» CONSIGNE
Recopiez sans rien changer le passage du texte sur La Cerisaie mise en scène par Alain Françon, de « Familier d'auteurs comme » jusqu'à « adressée à Stanislavski. » inclus.

» EXTRAIT
* * * * * * * * *

LA CERISAIE (mise en scène A. Françon)
Le 17 mars 2009, Alain Françon a signé son dernier spectacle en tant que directeur du Théâtre national de la Colline, avant de céder la place à Stéphane Braunschweig, ancien directeur du Théâtre national de Strasbourg. En l'espace de douze années, il aura fait de cette institution l'un des fleurons de la création théâtrale en France. Pour cet ultime au revoir à son public, il a choisi une œuvre ultime : La Cerisaie, dernier chef-d'œuvre de Tchekhov, qui mourut en 1904, quatre mois après la création de la pièce au Théâtre d'Art, à Moscou.
Familier d'auteurs comme Edward Bond ou Michel Vinaver, Alain Françon l'est aussi du dramaturge russe. On n'a pas oublié ses mises en scène de La Mouette (1996), Ivanov (2004), Platonov (2005). Et déjà une Cerisaie à la fois lumineuse et crépusculaire en 1998, à la Comédie-Française. En revenant, onze ans plus tard, à cette pièce, c'est ce même sillon qu'Alain Françon creuse à nouveau. Mais plus profondément, jusqu'à atteindre l'essence même du théâtre de Tchekhov : la vie toute simple et toute crue qui court, frémissante, et qui se perd dans la fuite du temps impossible à retenir. Une vie que le metteur en scène donne à voir, à sentir, en écho aux propos de Tchekhov assurant avoir écrit une œuvre « légère » et « gaie » : « ma pièce n'est pas un drame mais une comédie, et par moments même une farce », insistait-il dans une lettre du 15 septembre 1903 adressée à Stanislavski.

* * * * * * * * *

[Lignes d'un jeu de données]
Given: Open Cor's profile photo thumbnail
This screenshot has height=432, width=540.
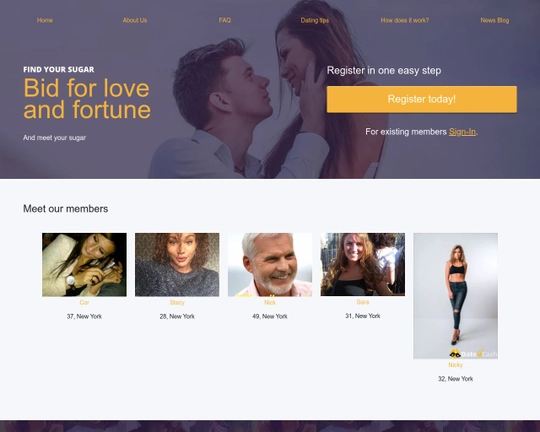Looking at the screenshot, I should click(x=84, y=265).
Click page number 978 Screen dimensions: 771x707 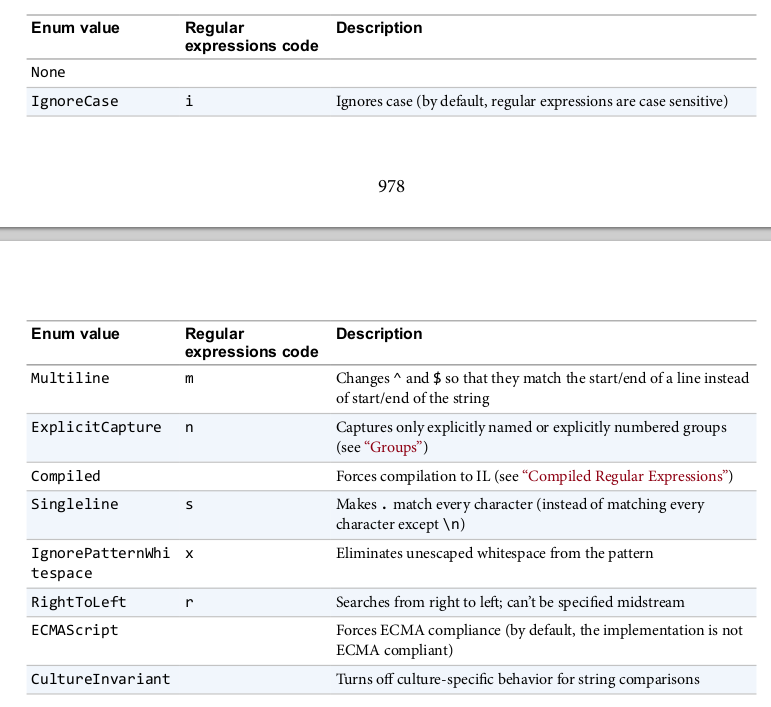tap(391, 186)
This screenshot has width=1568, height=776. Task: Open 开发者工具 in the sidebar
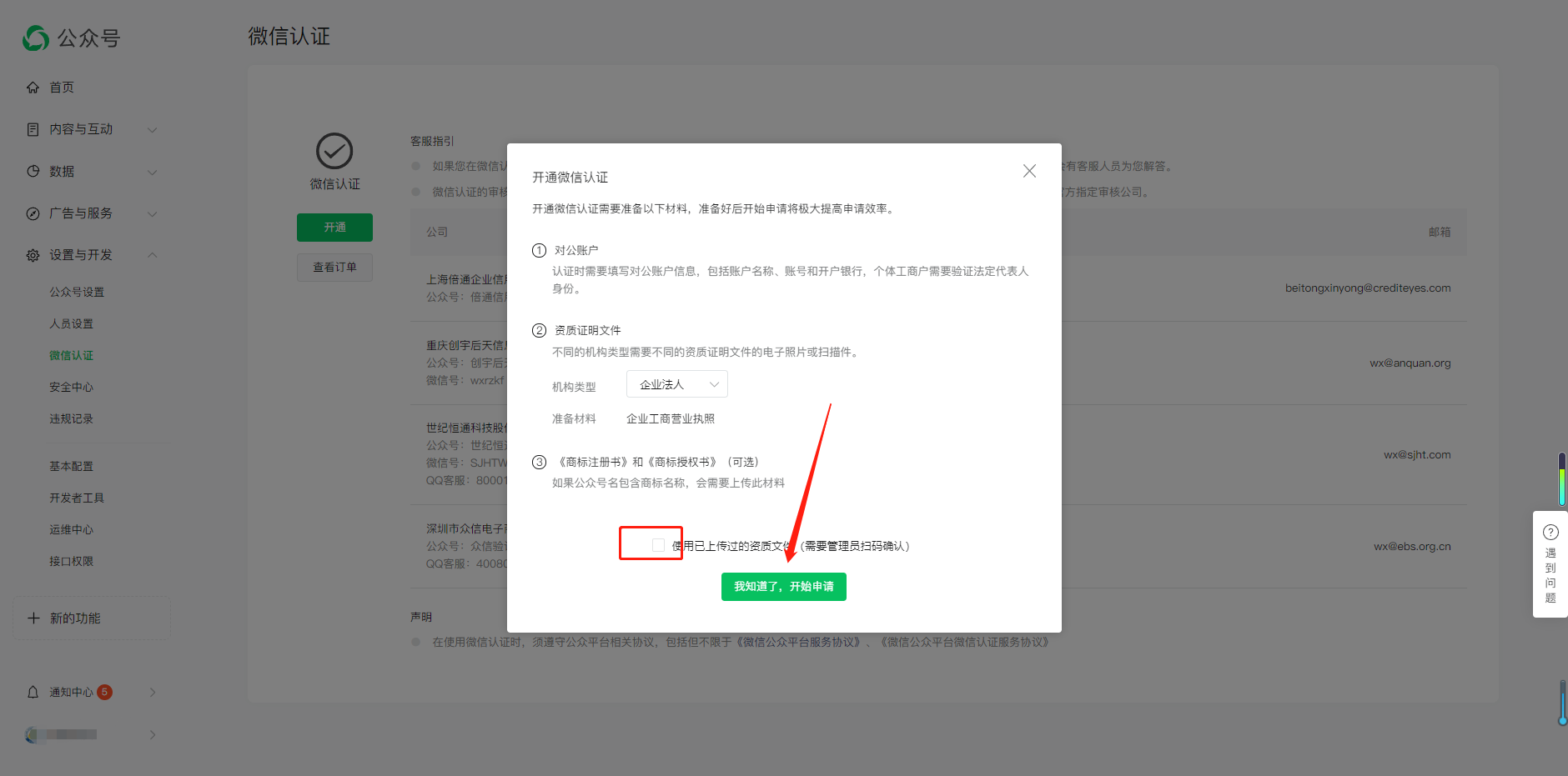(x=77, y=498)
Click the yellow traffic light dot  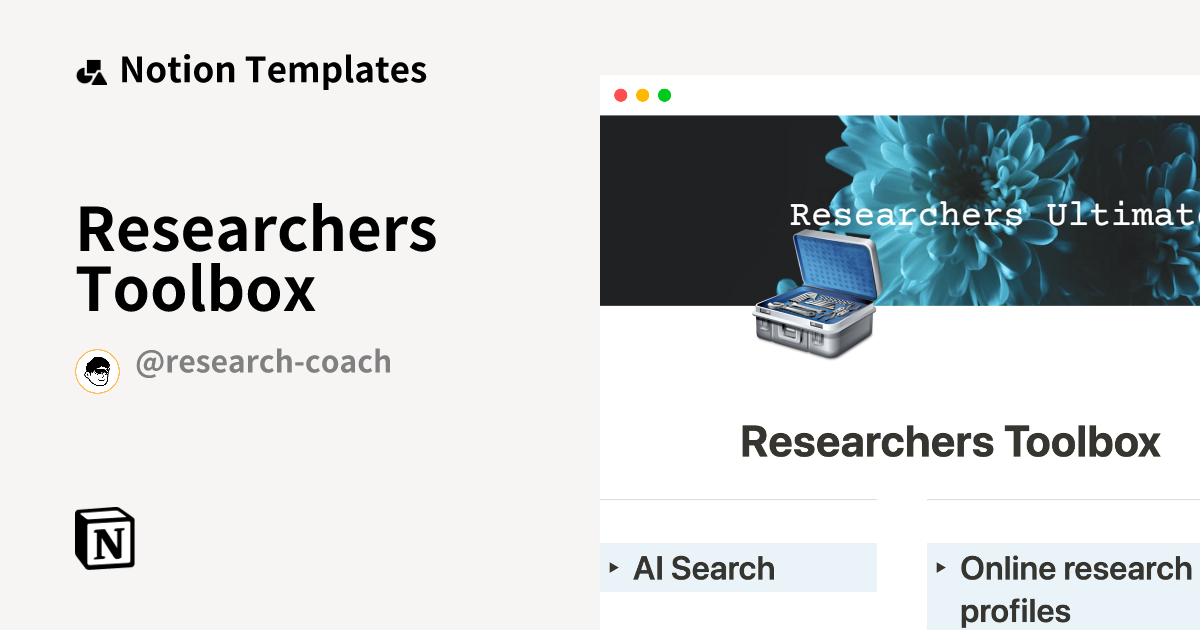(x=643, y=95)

* * * * * * * * *

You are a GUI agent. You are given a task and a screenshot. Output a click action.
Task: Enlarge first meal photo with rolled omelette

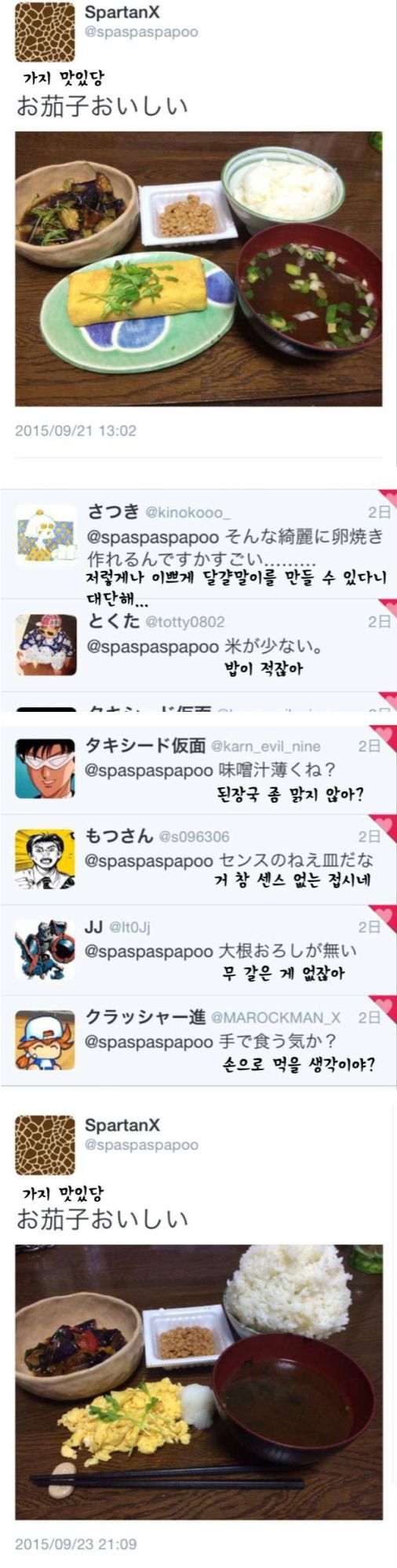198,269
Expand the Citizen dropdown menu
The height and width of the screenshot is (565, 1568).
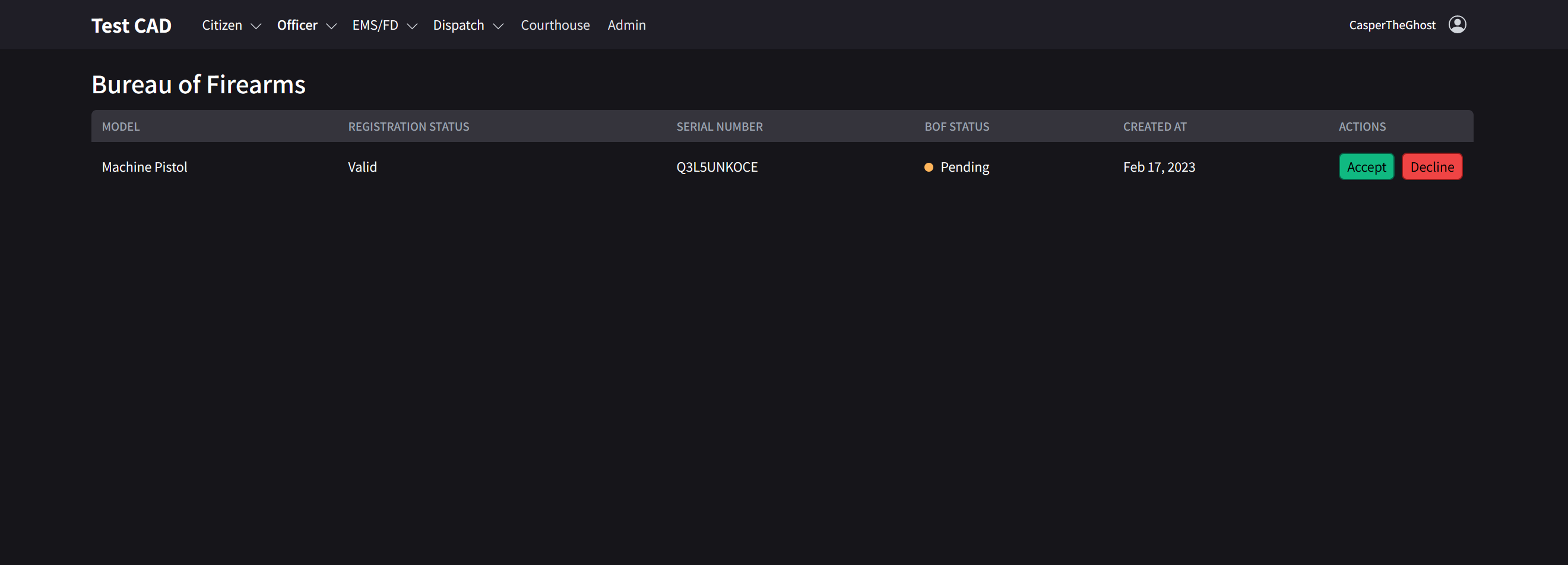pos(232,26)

* * * * * * * * *

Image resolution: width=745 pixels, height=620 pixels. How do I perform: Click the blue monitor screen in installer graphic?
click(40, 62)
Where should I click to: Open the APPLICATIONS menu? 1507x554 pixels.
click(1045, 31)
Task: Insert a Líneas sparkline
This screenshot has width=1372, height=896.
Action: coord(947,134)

* * * * * * * * *

» SOLUTION
Familier d'auteurs comme Edward Bond ou Michel Vinaver, Alain Françon l'est aussi du dramaturge russe. On n'a pas oublié ses mises en scène de La Mouette (1996), Ivanov (2004), Platonov (2005). Et déjà une Cerisaie à la fois lumineuse et crépusculaire en 1998, à la Comédie-Française. En revenant, onze ans plus tard, à cette pièce, c'est ce même sillon qu'Alain Françon creuse à nouveau. Mais plus profondément, jusqu'à atteindre l'essence même du théâtre de Tchekhov : la vie toute simple et toute crue qui court, frémissante, et qui se perd dans la fuite du temps impossible à retenir. Une vie que le metteur en scène donne à voir, à sentir, en écho aux propos de Tchekhov assurant avoir écrit une œuvre « légère » et « gaie » : « ma pièce n'est pas un drame mais une comédie, et par moments même une farce », insistait-il dans une lettre du 15 septembre 1903 adressée à Stanislavski.